▶ Document excerpt:
..........

# Loco Maintenance



## grashley (Aug 27, 2015)

I have an Atlas GP9 that runs great on my small layout, so I assume the track is in good shape and relatively clean.
I have 3 other Kato / Atlas F7 that have issues. All 3 seem to have pick up problems - run and stop. Nudge, run and stop. One in particular also smells hot very quickly.

What can this great group suggest for a maintenance routine? 

I have a couple others which need a major clean / lube after decades of storage. Same question. How deep into the loco do I need to go and specifically what points need lube (gears?) and oil (bearings?).


----------



## DonR (Oct 18, 2012)

The 'pause and stop' would indicate electrical
conductivity issues; usually wheels
that need cleaning. The easy way to do that is to use
a paper towel on the track with a spot of alcohol.
Run the front truck onto the alcohol, Hold the loco,
and run up the speed, spinning the wheels in the
alcohol. Do the same with the rear truck.

The wipers on the back of wheels may also need
cleaning with a Qtip and alcohol.

Look for loose or broken wires from the trucks to
the motor/decoder. Loss of power from one truck
could cause poor running.

You should also use plastic friendly oil and grease
to lube the loco. The truck gears should be cleaned
out every year or so, more often with a lot of use.

Don


----------



## CTValleyRR (Jul 26, 2014)

In addition to what Don suggests, I would also clean your track. Assuming that dirty track is not an issue almost always leads to problems. Some locos are more tolerant of it than others.


----------



## daveh219 (Sep 16, 2012)

*Results???*

OK...need to know what worked and what didn't


----------



## grashley (Aug 27, 2015)

Dave,

I cleaned the wheels with alcohol, but I applied power to a small track, inverted the loco, powered one truck and cleaned the other. I also attempted to clean the point where the pickup copper contacted the chassis above the truck. It runs GREAT inverted on the bench. On the track - not much change. I did some track cleaning, but the pad is getting dirty, so I need to try that again.

My next step will be to put a bit of ATF on the track and see if it helps. It has done well in the past. While not really a track CLEANER, it does a good job as a conductor, and breaks up the grime and spreads it evenly over the entire track and wheels. Conductivity is significantly better!

..........

▶ Instructions for the task:
Resume the forum thread on model locomotive maintenance, picking up right after its final sentence.

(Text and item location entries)
..........

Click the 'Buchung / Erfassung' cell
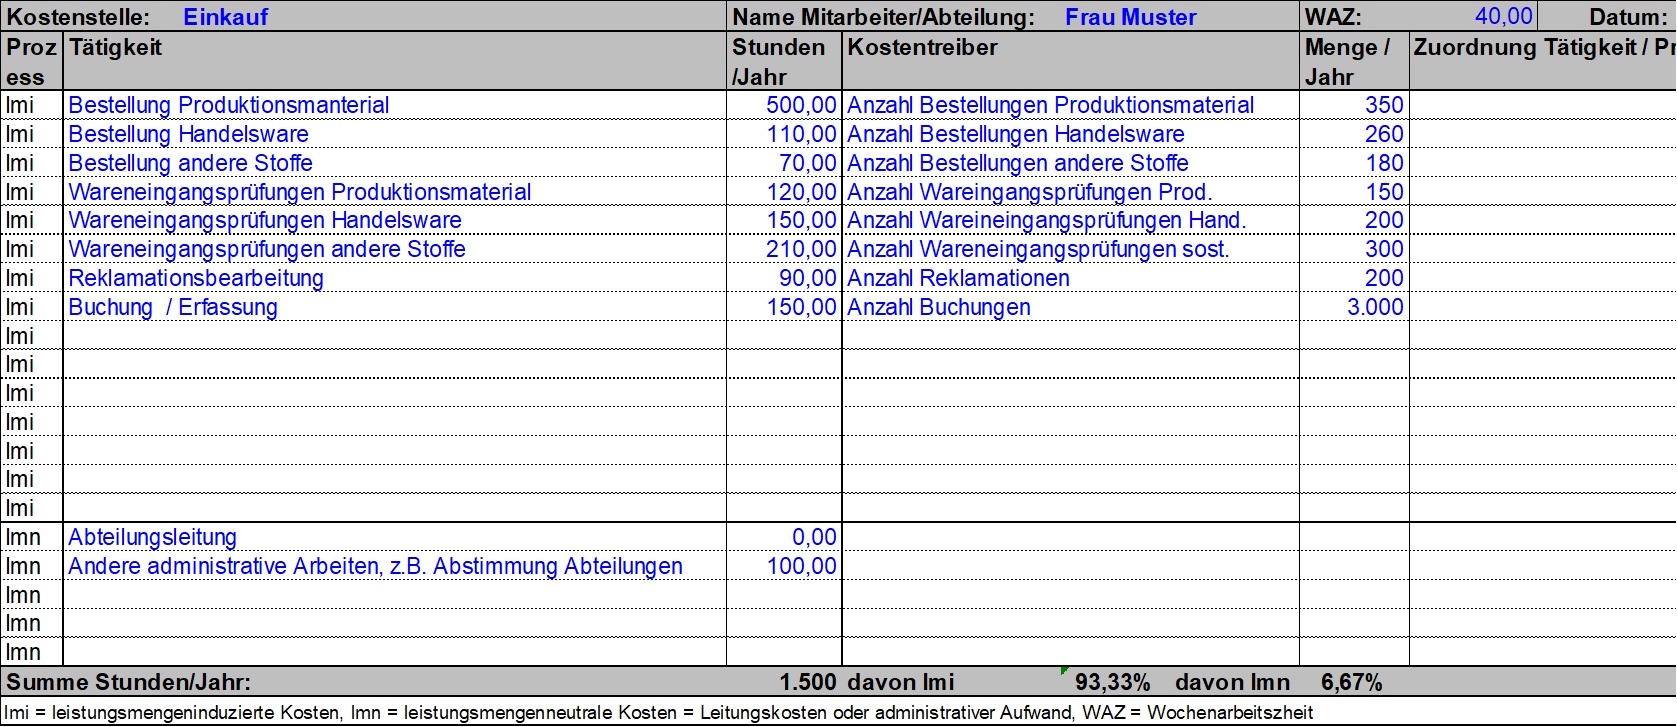The image size is (1677, 727). click(173, 307)
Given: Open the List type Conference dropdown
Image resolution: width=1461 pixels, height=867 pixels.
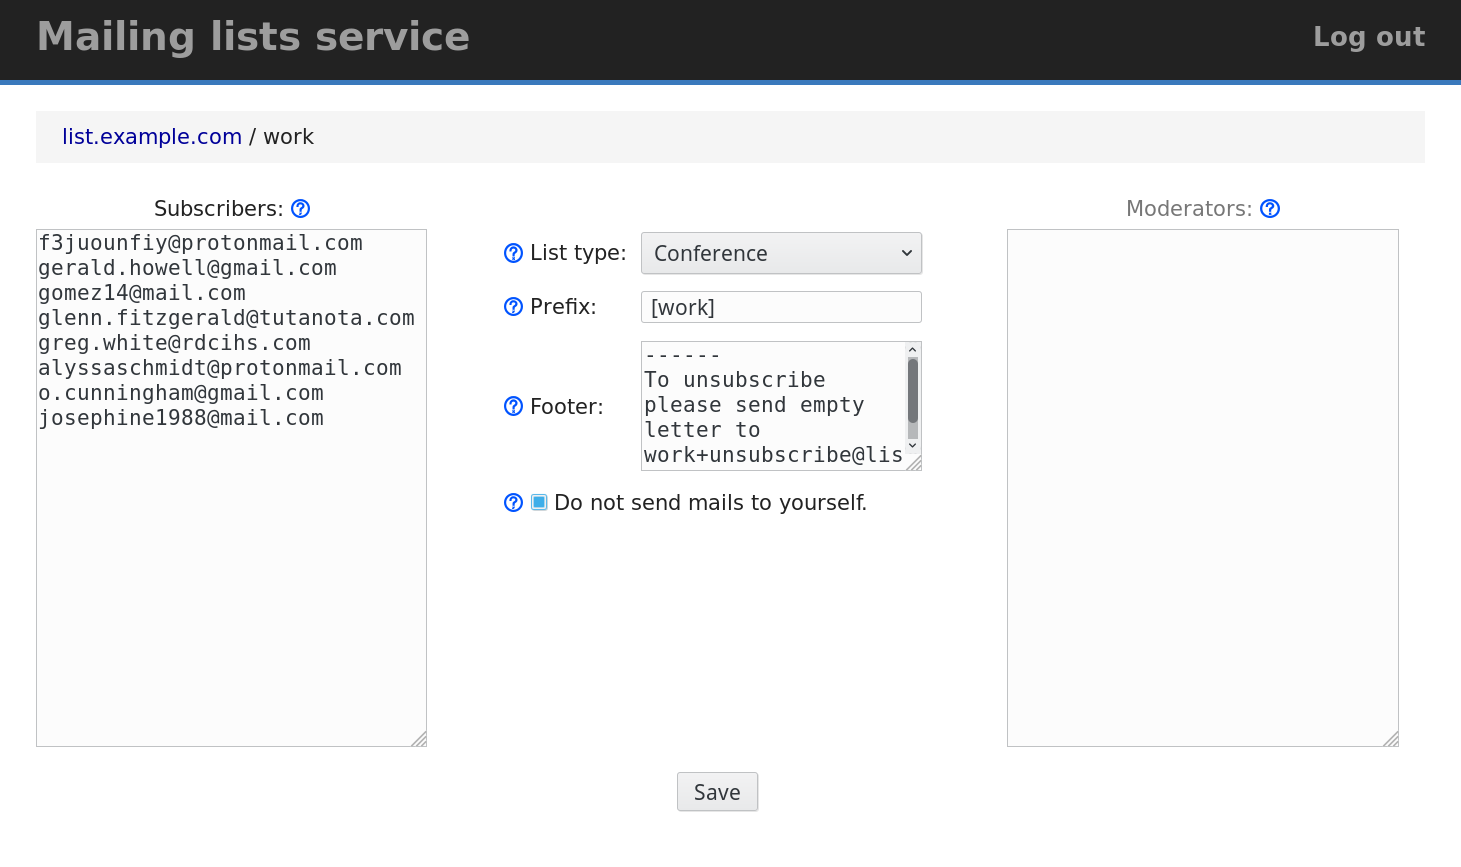Looking at the screenshot, I should (781, 253).
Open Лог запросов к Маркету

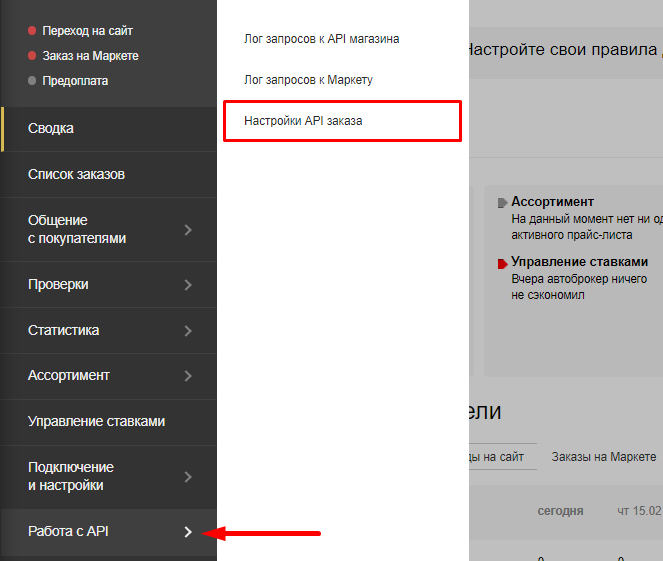pyautogui.click(x=308, y=79)
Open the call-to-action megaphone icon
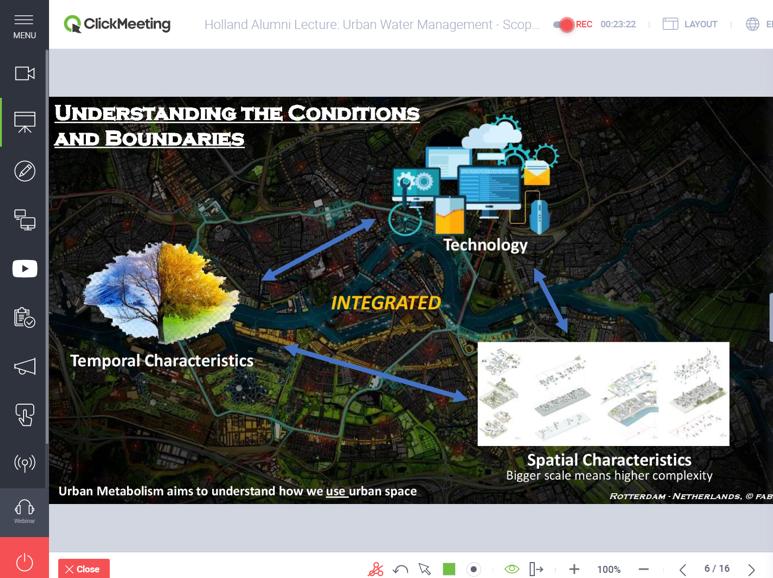The height and width of the screenshot is (578, 773). point(24,366)
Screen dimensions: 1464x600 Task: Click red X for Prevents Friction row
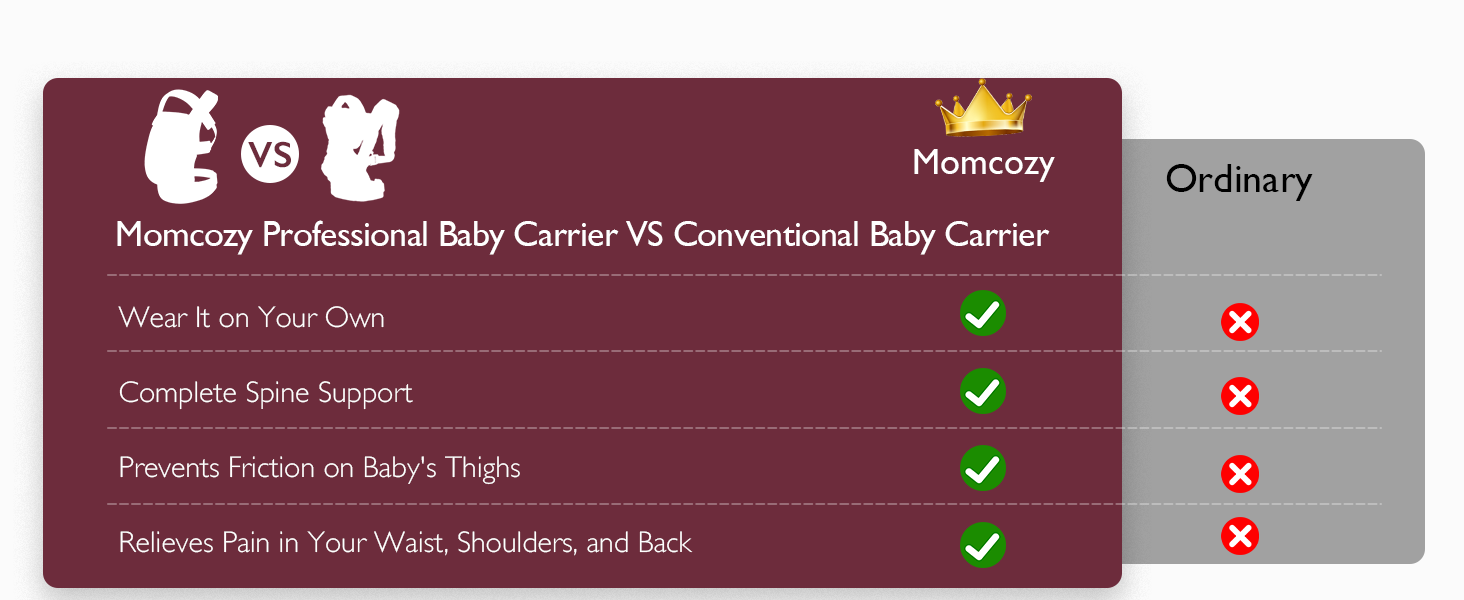coord(1240,473)
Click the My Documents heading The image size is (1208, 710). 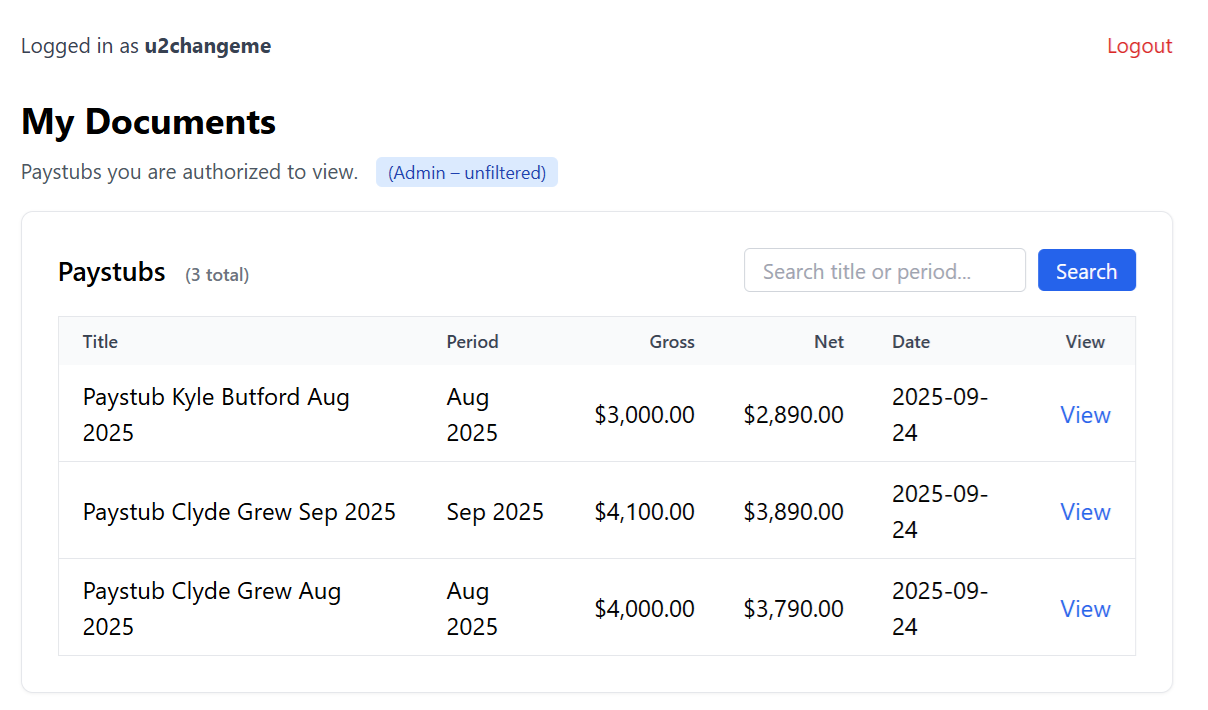point(148,122)
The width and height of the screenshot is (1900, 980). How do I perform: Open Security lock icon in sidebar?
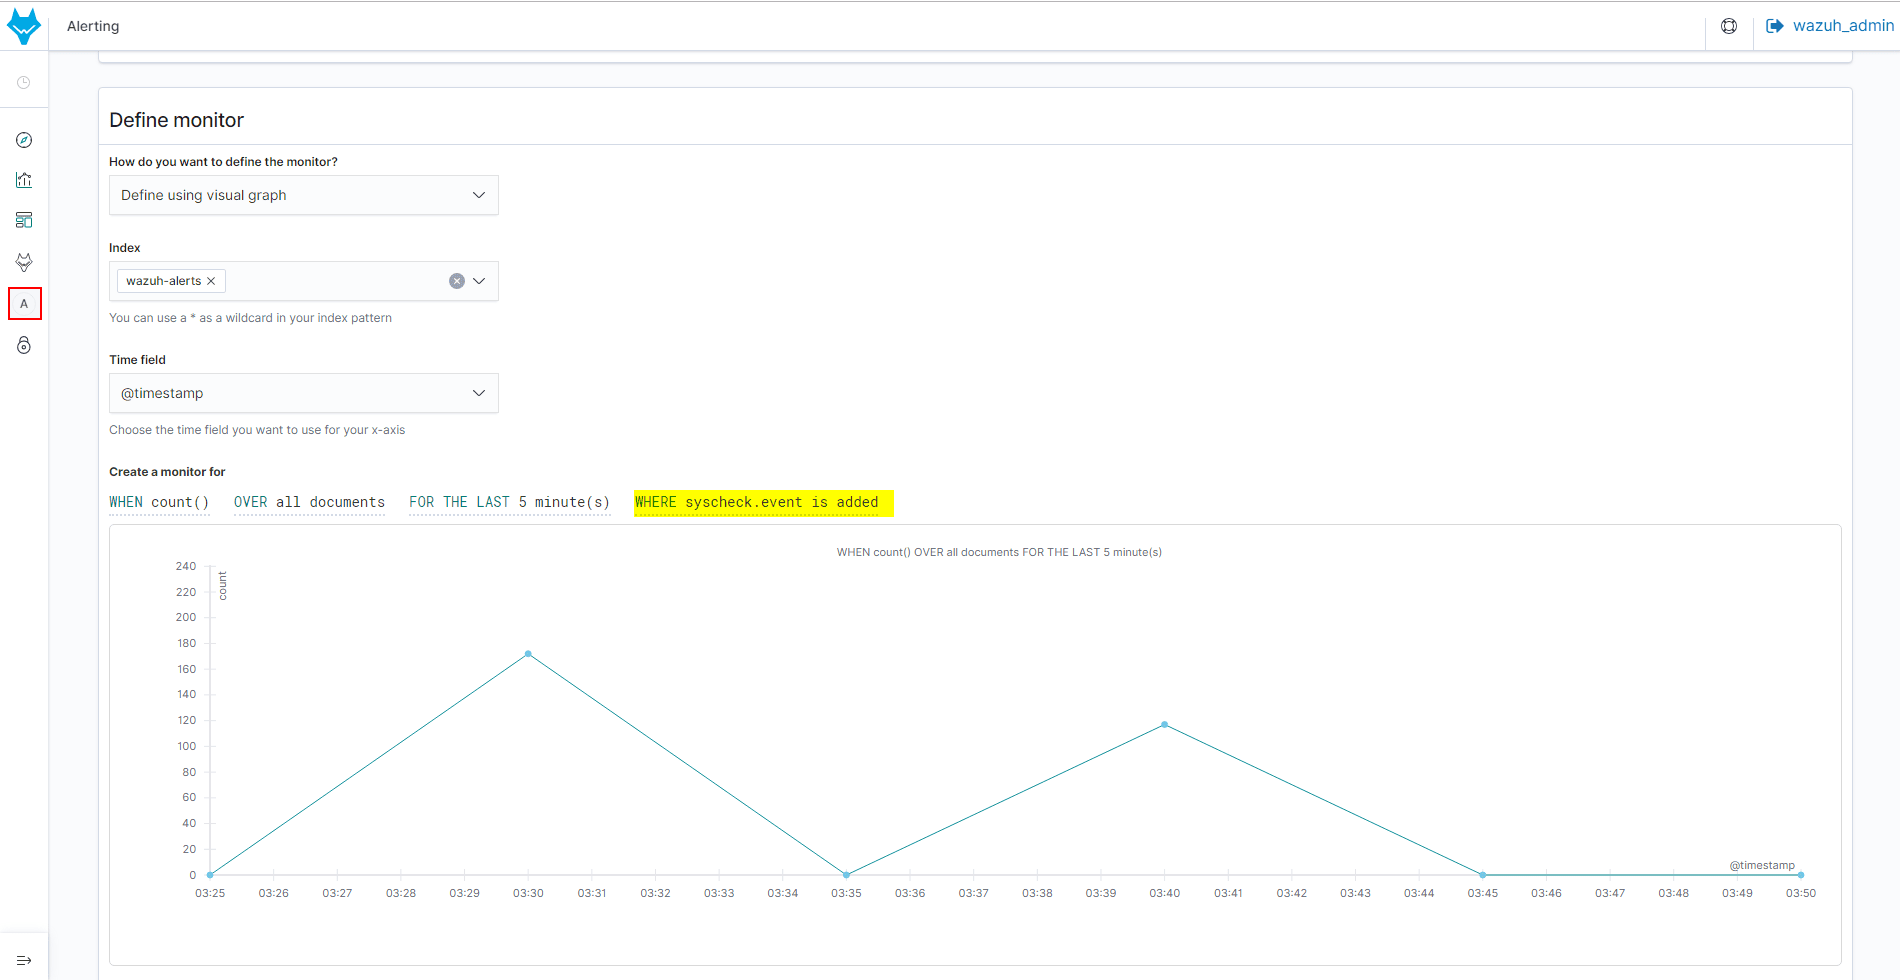tap(24, 345)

..........

▶ Output of the task:
I never did get an answer as to HOW to lube a loco, just remove old grease (HOW) and replace. Where do I need to oil?? Motor? Bushings??


----------



## CTValleyRR (Jul 26, 2014)

grashley said:


> Dave,
> 
> I cleaned the wheels with alcohol, but I applied power to a small track, inverted the loco, powered one truck and cleaned the other. I also attempted to clean the point where the pickup copper contacted the chassis above the truck. It runs GREAT inverted on the bench. On the track - not much change. I did some track cleaning, but the pad is getting dirty, so I need to try that again.
> 
> ...


Any plastic friendly, mild solvent will remove the old grease. Wipe as much as you can off with a dry cotton swab, then use a cotton swab dipped in solvent (I like denatured alcohol). Reapply a very small dab of grease (don't try to squeeze it out of a large container, dip a toothpick in it and apply that way).

Other than that, if it moves, lube it. Motor bushings especially, but anything that isn't greased can be oiled. Again, a tiny dab is plenty. Even your wheels and couplers can be lubed with a dry graphite lubricant. Too much lubricant in the same spot is bad, but not lubing everything you can find where parts rub together.


----------



## grashley (Aug 27, 2015)

CTV Thanks!

How far must I disassemble the loco / trucks, if at all to clean? Do they need to be completely clean or just remove what is visible? Can all oil points be reached by simply removing the shell?

I'm a newbie at this, so please be gentle!


----------



## CTValleyRR (Jul 26, 2014)

No offense, but if you had more experience, you would 't ask that question. It entirely depends on the locomotive.

I have steamers that I can just flip over into a cradle and clean / lube everything without any disassembly whatsoever -- which is gòod, because reassembling drive rods can be tricky.

On the other hand, I have a couple of diesel locomotives where you have to pull the shell, the circuit board, and weight off to get into anything important. Also, most diesels have gears in the trucks. Sometimes you can see the gears just by turning the loco over; sometimes there is a plate on the bottom of the truck that pops off for maintenance; others require removing the truck from the locomotive.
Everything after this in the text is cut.